You know… as we were drawing from our memory well this weekend, we probably laughed as much as we cried. My brother Denis, whom my parents would call their “little pest” when he was young, remembered how he squirted Dad with the garden hose — quite “accidentally” of course! — when he was 6 or 7 years old. Despite his very young age and although Dad was never one to raise his voice, Denis instantly knew that perhaps this time he had gone just a little bit too far. So he did what any boy his age would have done: He took to the field beyond our family’s backyard. Yet, to this day, Denis doesn’t remember what Dad did when he finally caught him. For no matter how serious the offence, the corrective measure Dad would impose was always fair and never hurtful.

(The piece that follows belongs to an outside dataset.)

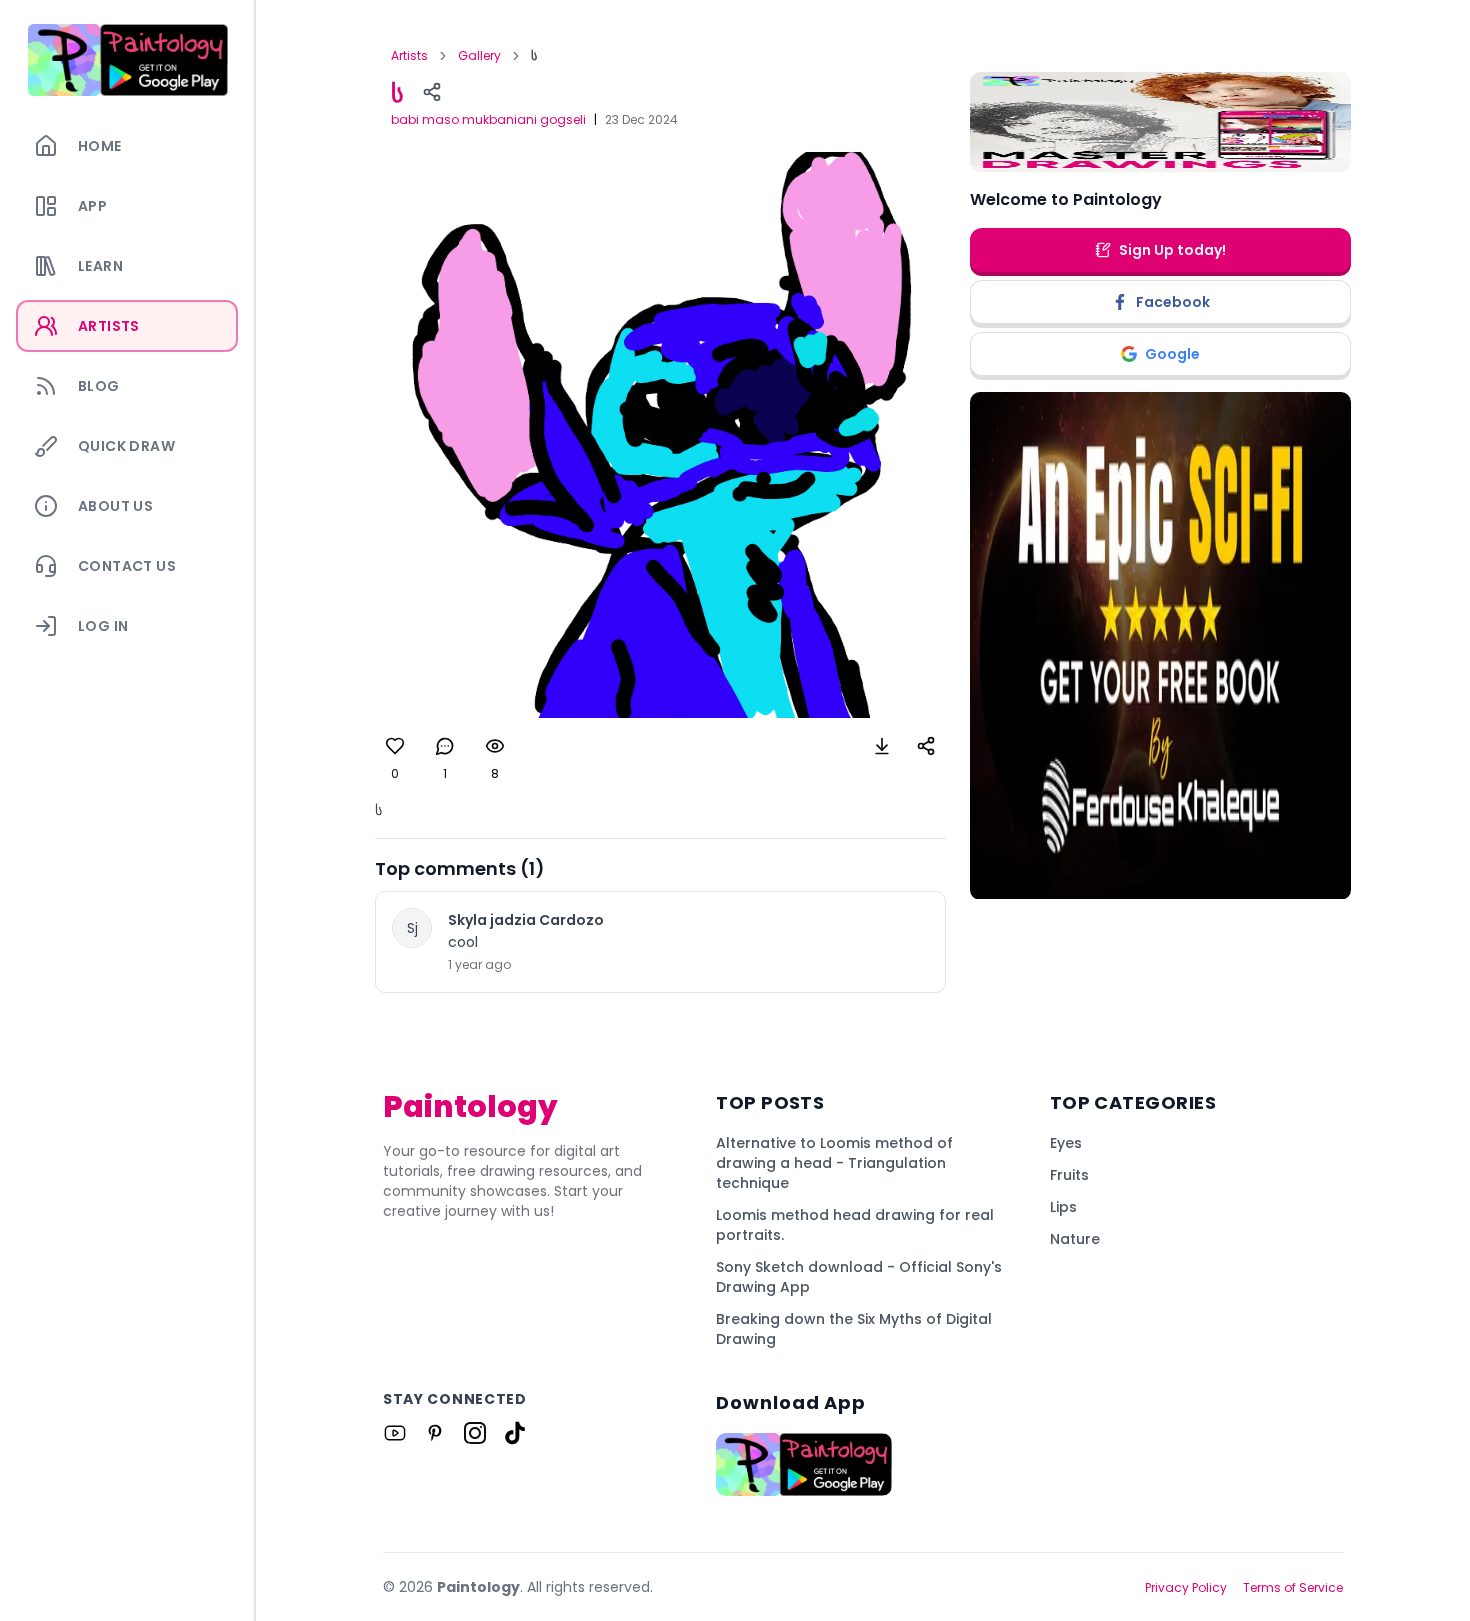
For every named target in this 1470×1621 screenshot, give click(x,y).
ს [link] (534, 56)
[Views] (495, 746)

It couldn’t have been otherwise, for one character trait trumped all others in Dad, and that was kindness. It was a quiet kindness that we could hear each time he’d make one of his little jokes. It was a kindness that rendered him unable to understand why there is so much evil in this world. It was a kindness that was very tangible and very real. But, moreover, it was a kindness imbued with so much love.

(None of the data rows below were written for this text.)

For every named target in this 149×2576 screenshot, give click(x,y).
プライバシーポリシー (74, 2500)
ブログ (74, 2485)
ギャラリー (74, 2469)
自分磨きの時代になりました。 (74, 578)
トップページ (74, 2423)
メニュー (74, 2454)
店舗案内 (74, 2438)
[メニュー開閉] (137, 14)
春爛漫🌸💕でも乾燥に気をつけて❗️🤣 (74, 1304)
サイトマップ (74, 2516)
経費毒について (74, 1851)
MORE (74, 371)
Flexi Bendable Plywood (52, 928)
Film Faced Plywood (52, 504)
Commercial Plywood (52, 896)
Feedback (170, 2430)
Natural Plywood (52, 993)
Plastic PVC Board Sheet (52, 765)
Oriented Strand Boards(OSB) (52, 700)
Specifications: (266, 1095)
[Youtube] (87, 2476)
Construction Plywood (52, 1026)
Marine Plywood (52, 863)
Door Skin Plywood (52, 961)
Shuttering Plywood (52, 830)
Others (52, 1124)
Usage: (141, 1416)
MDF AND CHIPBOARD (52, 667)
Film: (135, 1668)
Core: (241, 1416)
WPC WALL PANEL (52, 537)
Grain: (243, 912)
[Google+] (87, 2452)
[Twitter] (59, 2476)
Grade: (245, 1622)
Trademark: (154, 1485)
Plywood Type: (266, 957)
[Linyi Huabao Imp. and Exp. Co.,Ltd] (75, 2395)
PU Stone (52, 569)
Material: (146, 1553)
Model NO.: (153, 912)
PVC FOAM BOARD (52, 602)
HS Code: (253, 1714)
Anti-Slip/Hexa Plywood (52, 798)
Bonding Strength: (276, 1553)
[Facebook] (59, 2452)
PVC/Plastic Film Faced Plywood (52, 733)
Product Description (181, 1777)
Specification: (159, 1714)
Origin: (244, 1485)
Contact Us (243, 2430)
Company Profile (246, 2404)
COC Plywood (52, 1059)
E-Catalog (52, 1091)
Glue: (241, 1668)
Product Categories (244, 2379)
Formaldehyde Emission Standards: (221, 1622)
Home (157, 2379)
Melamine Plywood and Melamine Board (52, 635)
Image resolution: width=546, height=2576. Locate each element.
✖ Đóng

And that love, we all felt it. Each of us could tell you a few dozen stories that would illustrate the extent to which he wanted nothing but the best for those around him, especially his wife and his children. We can’t help but think that Dad stayed among us as long as he did, despite all the suffering he endured during these last months and these last years, because of that love. Indeed, they say that it is our children who give us each strand of white hair. If that is so, then Dad sported his white hair with a pride unparalled by none.
That pride, he held it as strongly as he did his faith in God. I remember when I was 18, I had decided to have a little adventure: With little warning, I had decided to try my luck for a year in Halifax before going to university. My parents indulged me, but I still remember how, as Dad was driving me to the train station that April morning, he warned me never to forget that it was God who was Number One. His nuggets of wisdom, he would offer them freely and calmly, but with a gentle certainty that was most disarming.
And what about his devotion to those he loved! This devotion, we saw it in his last wishes during the last year of his life. He ardently wanted to visit “all his people,” so last July Mom and Dad got in their car to visit my brother Yvan in Grand Falls and the relatives in Rivière-du-Loup. Then, one month later, they boarded a train to Ottawa to visit my sister Marielle. Those last two journeys, Dad’s last two wishes, Mom helped him realize. Thank you, Mom, for having given him the strength to fulfill his wishes.
And now there he is — right over there… It’s Dad out for a walk, peaceful. He has just finished climbing a big hill which has led him to his new home. Benevolently he is observing us all from up there with his beautifully soft grey blue eyes. And the soft footprints he left behind on our hearts and in our memories will remain with us until we join him on this great journey he has just begun.